Carvajal does not hesitate to talk openly about his case and how through the simple, but always effective, test and error method has managed to control.“At first I had a long time it took to adjust it.I was afraid, but with much constancy I have managed to see how diabetes works on the mountain.So these challenges do them to demonstrate that both can be done, ”he says, stating that he hopes to help both those who just diagnoses the disease and those who have been with it for some time.
Weeks after they were detected, it began to rise more frequently to peaks.He did it accompanied by friends and with bars, sugars and carbohydrate meals and rapid absorption sugar to avoid those low sugar.
Those first times surcharged: “We have to have levels between 70 and 120 and the first times I was going to 200. With those figures much thirst is usually noticed, desire to urinate, heaviness, etc.It is very difficult to play sports with those numbers.Many times I was with friends, I didn't find myself well and I had to turn around. ”
“So I was pointing things and started adjusting.Also an endocrine taught me how to manage it andKnowing other people with diabetes who make mountain helped me solve doubts, ”he says.
His knowledge and mastery of the situation has reached the current levels, where he is able to go alone without problems and know what to do at all times.Even in his family, he says, they are aware that the happiness that the mountain transmits to him and how he helps him control the disease prevails more than that possible risk.
In addition, thanks to the Instagram account of height diabetes, where he publishes his projects, he takes gifts that excite him, such as when they write to him by telling him personal cases in which he has directly influenced.This helps you follow.
“For example, once I received the message from a father very fond of the mountain that told me that while he wrote he was crying because they had diagnosed his four -year -old son with diabetes and that when he saw me doing these activities he gave him hope ofthat he in the future could do it with his son.These things excite, ”he says.
Taking diabetes to the top of Africa
Carvajal, who has done different long distance tests in the Pyrenees, lived last June a unique experience when the NGO the power of the tracksuit invited him and two other people to climb the Kilimanjaro, the ceiling of Africa (5,895 meters).
After first being in a solidarity mission working with children with disabilities in Tanzania, then they climbed the massif with several doctors and endocrine."A study was presented at a Congress of the Spanish Association of Endocrinology," he says.

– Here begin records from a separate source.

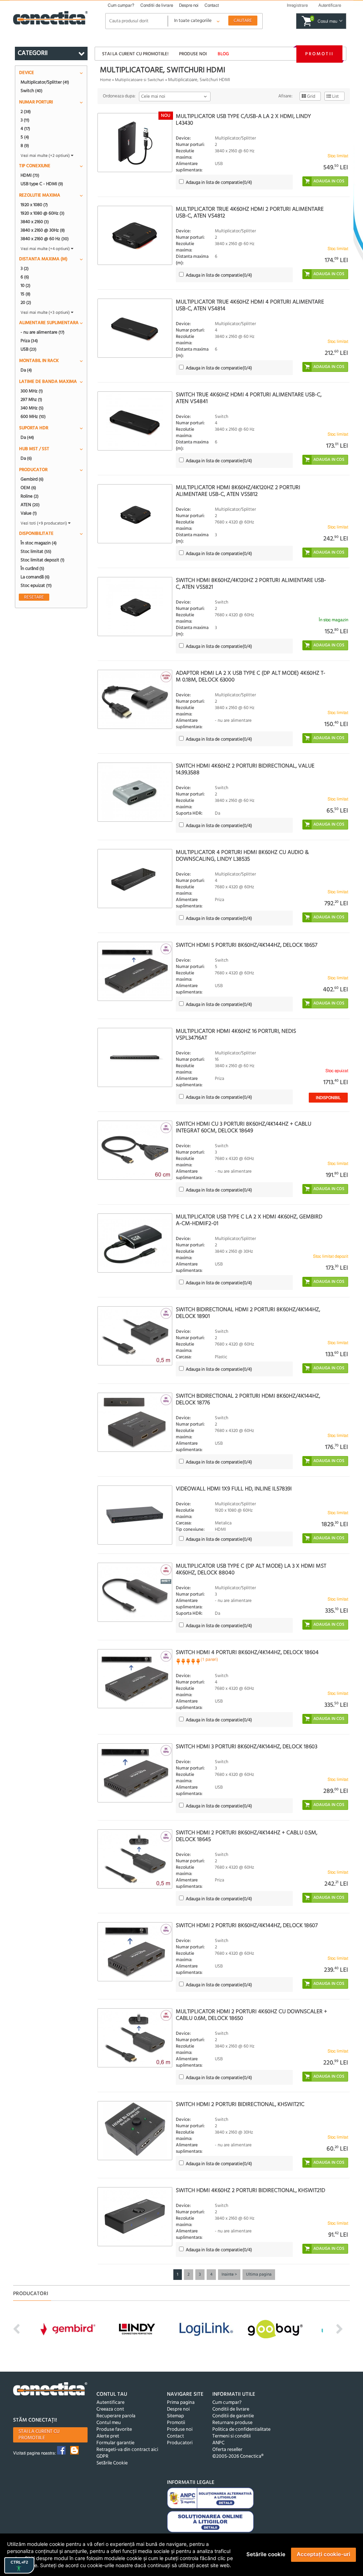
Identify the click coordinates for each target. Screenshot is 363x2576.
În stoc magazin (39, 543)
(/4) (219, 182)
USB (29, 349)
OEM (28, 487)
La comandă (35, 577)
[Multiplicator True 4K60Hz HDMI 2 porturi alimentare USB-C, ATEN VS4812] (134, 235)
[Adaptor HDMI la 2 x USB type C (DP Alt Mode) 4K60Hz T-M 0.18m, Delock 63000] (134, 699)
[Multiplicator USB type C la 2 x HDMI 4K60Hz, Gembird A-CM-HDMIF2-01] (134, 1243)
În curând (32, 568)
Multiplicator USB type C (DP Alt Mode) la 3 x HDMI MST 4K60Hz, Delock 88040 (251, 1570)
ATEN (30, 504)
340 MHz (32, 408)
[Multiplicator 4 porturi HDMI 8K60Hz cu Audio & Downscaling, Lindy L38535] (134, 878)
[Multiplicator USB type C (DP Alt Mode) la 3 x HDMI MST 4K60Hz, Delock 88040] (134, 1592)
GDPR (102, 2456)
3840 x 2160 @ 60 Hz (45, 238)
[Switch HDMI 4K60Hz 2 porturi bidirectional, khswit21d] (134, 2216)
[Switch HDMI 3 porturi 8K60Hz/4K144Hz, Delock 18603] (134, 1772)
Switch (32, 90)
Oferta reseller (227, 2450)
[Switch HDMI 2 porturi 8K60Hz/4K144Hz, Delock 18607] (134, 1951)
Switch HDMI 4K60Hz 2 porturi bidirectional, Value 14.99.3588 (245, 769)
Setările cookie (265, 2554)
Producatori (179, 2443)
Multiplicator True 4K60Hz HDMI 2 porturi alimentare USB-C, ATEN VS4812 (250, 213)
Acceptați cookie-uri (323, 2554)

Although at first the tickle had since never having been at that point, "everything went well despite the attitude and cold it did."“I was afraid of height.I did not know how it was going to affect me because its symptoms are similar to those of a low sugar.Then, I thought that when I was there, I was wrong and the glucose sensors did not know the cause or what to do.In addition, with the evil height your stomach closes, ”he explains.
That happened to him when he exceeded 4,000 meters.“We made a day of acclimatization that was to climb to 4,600 meters and go down again to the 3,800 in which we were.That day the blood glucose began to rise to me and I couldn't get it down with insulin.He returned to its normal range when we got off those 4,000 meters.It was the only time I was distressed a bit. ”
But luckily he had no more problem.“In addition, the endocrine helped us both medical and human.They raised things and it was very good.It was wonderful and a very good experience, ”he says now, more than half a year later.
In 2022 he also visited the area of Monte Fitz Roy in the Argentine Andes."We made a solidarity day in a rehabilitation center where I talked about diabetes and mountain to doctors and patients who were there and then we made routes in the area."
For the future do not close doors.He confesses that it would be a dream to get on the roof of each continent, although for this he needs great sponsors.He achieves it or not, he has achieved something more important and exciting: inspiring people and teaching that mountaineering can be done despite diabetes.